Habib-i Neccar'ın uhrevi havasına kapılsam da yoluma devam ediyorum. Eski Antakya sokakları, hani şu belgesellerde gördüğümüz, fotoğrafçıların akın akın geldiği daracık sokakların olduğu bölge şehrin Doğu yakasında kalıyor. Bir vakitler buralar varlıklı insanların yaşadığı şen bir mahalleymiş. Şimdilerde sit alanı ilan edildiğinden daha çok dar gelirli ailelere mesken olan, biraz hüzünlü bir mahalleye dönüşmüş. Bu sokaklarda yürümeyi tarif edemiyorum. Yıllar önce geldiğimde de aynı hissi yaşamıştım. Duvarlarda #şiirsokakta etiketinin hakkını veren dizeler, sıvası dökülmüş duvarlar, seyyar satıcılar, sokaklarda koşturan rengarenk giyinmiş çocuklar, itiverseniz hemen aralanacak kapılarla yüklü sokaklardan geçiyorum. Bu mahallenin bir ucunda Türk Katolik Kilisesi yer alıyor. Çıkmaz bir sokağın, çabuk gölgelenen kuytusunda bir kilise. Hatta tabelası olmasa pekala mahallenin şanına yakışır bir ev havasına sahip.
Türk Katolik Kilisesi
Antakya Türk Katolik Kilisesi'nin çan kulesi.
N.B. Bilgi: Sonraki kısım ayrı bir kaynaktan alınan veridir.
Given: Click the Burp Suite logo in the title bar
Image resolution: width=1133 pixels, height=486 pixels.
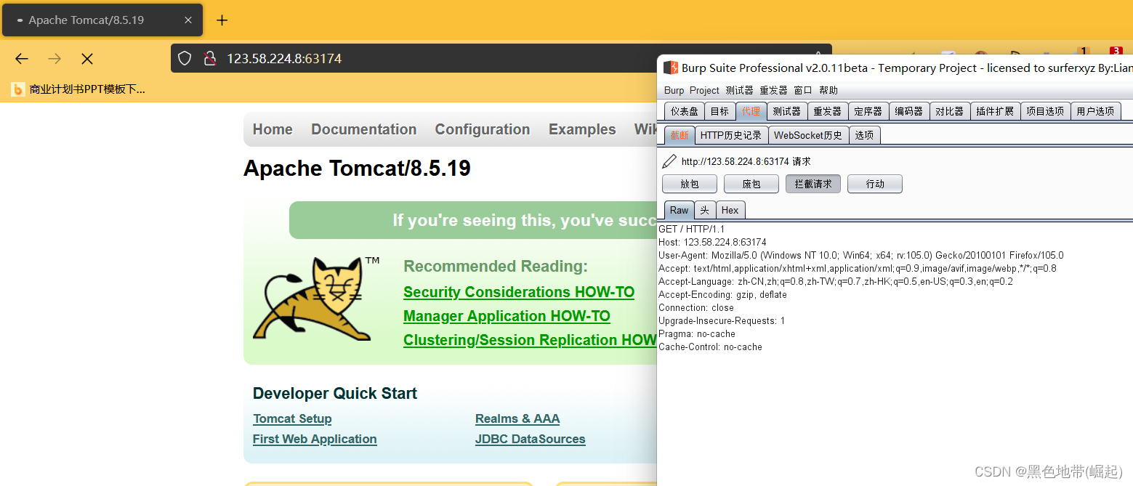Looking at the screenshot, I should pyautogui.click(x=669, y=68).
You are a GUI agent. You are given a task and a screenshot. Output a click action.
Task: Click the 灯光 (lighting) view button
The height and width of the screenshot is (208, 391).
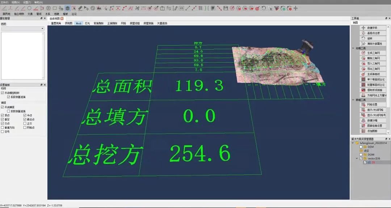click(x=87, y=23)
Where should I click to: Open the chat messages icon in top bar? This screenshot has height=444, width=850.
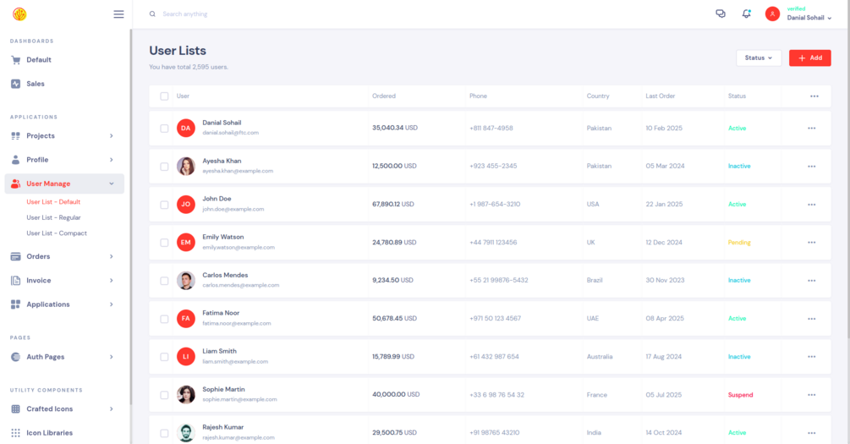(721, 14)
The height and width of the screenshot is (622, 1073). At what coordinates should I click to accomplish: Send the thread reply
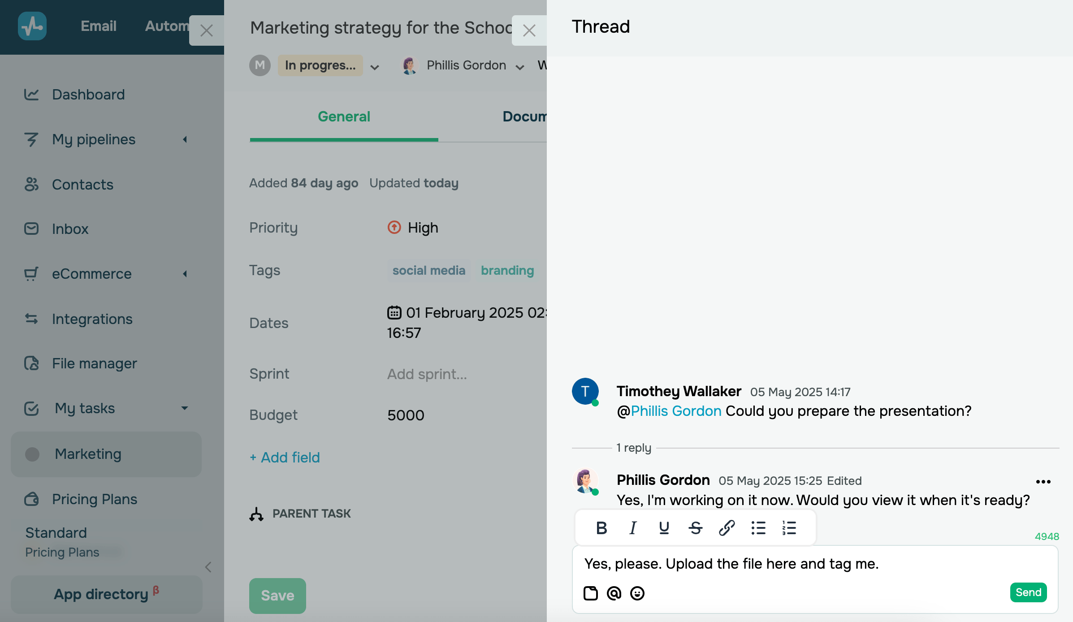[1028, 592]
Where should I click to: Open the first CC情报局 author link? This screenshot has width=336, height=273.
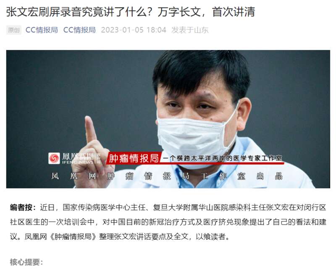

Antakya'ya gelip burada fotoğraf çekmeyeni çok ayıplıyorlar desem yeri.
Minare ve çan kulesi aynı karede...
Türk Katolik Kilisesi'nin o mütevazı kapısını geçip, minik bir tünele ulaşıyorsunuz. Birkaç saniye sonra içinde bulunduğunuz bahçenin güzelliğine vuruluyorsunuz. Bir ilizyon. Kutsal Kitap'ta bahsi geçen o ünlü cennet bahçesindeyiz. En azından bir kilise bahçesi olarak gayet kutsal bir yerdeyiz! Bahçe, dallarından taşan portakal yüklü ağaçların gölgeleriyle kış güneşine direniyor. Işık ve gölge bir Monet tablosunun içine düşmüş gibi titreşiyor...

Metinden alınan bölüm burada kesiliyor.